MOCAP: MOtif Characterization & Annotation Pipeline

MOCAP is a comprehensive and configurable bioinformatics pipeline designed to analyze DNA motifs discovered from deep learning models. It automates the entire workflow, from extracting raw motifs from modisco HDF5 files to generating a final, interactive report for key genes.

The pipeline is built in Python and designed to be modular, memory-efficient, and easily configurable through a central config.yaml file. It replaces a series of R scripts with a single, streamlined application.

Features

Configurable Workflow: Control the entire pipeline from a single, human-readable .yaml file.

Modular Steps: Each stage of the analysis is a separate, well-defined step.

Multiple Motif Types: Extract and process Position Frequency Matrices (PFMs), Position Weight Matrices (PWMs), or Contribution Weight Matrices (CWMs).

Motif Cleaning: Optional trimming of noisy, low-information content positions from motif ends.

Comprehensive Comparison: Compare your motifs against multiple, curated public databases (JASPAR, Arabidopsis DAP, RNA-binding proteins, miRNAs) with separate, organized outputs.

Positional Analysis: Calculate detailed statistics on the genomic location of motifs relative to transcription start and end sites (TSS/TTS).

Genomic Annotation: Map motif occurrences to a reference genome and annotate them based on a GFF/GTF file.

Advanced Visualization: Generate high-quality sequence logos for all motifs and smoothed positional density plots.
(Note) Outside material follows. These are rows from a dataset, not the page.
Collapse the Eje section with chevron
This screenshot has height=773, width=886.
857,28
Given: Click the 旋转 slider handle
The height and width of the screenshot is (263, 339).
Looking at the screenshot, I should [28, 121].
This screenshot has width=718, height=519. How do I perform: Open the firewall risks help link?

Produce interactive, JBrowse-like HTML reports for specific genes, complete with a detailed summary table.

Memory Efficient: Designed to handle large occurrence files by processing data in manageable chunks.
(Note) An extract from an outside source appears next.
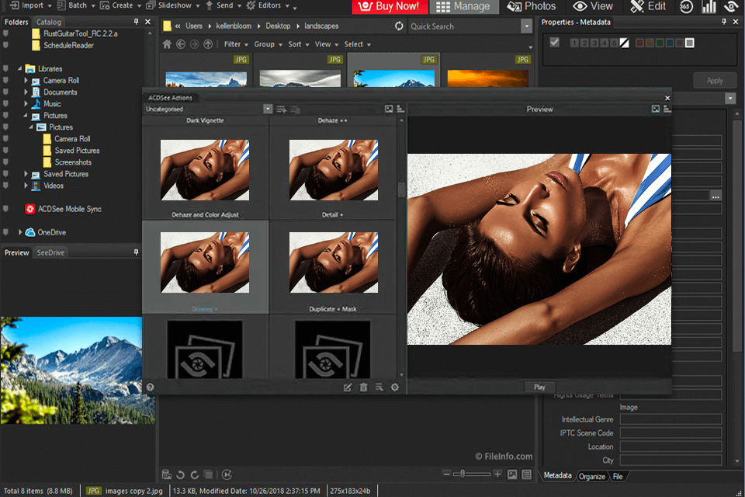Switch to Edit mode using the pencil icon
This screenshot has height=497, width=745.
647,6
Caching System: Automatically skips steps that have already been completed to save time on re-runs.

Project Structure

The project is organized into a clean, standard Python package structure.

moca/

├── configs/              # All .yaml configuration files and requirements.txt
├── data/                 # Input data (HDF5 models, reference genomes, etc.)
├── results/              # All output files, organized by run name
├── scripts/              # Helper shell scripts (e.g., for blamm)
├── run_pipeline.py       # The main script to execute the entire pipeline
├── setup.py              # Makes the project installable
└── moca/                 # The core Python source code package
    ├── __init__.py
    └── steps/            # Each pipeline step is a separate script
        ├── __init__.py
        ├── step1_nomenclature.py
        └── ... (all other step scripts)

Setup and Installation

The pipeline uses a Conda environment to manage its dependencies.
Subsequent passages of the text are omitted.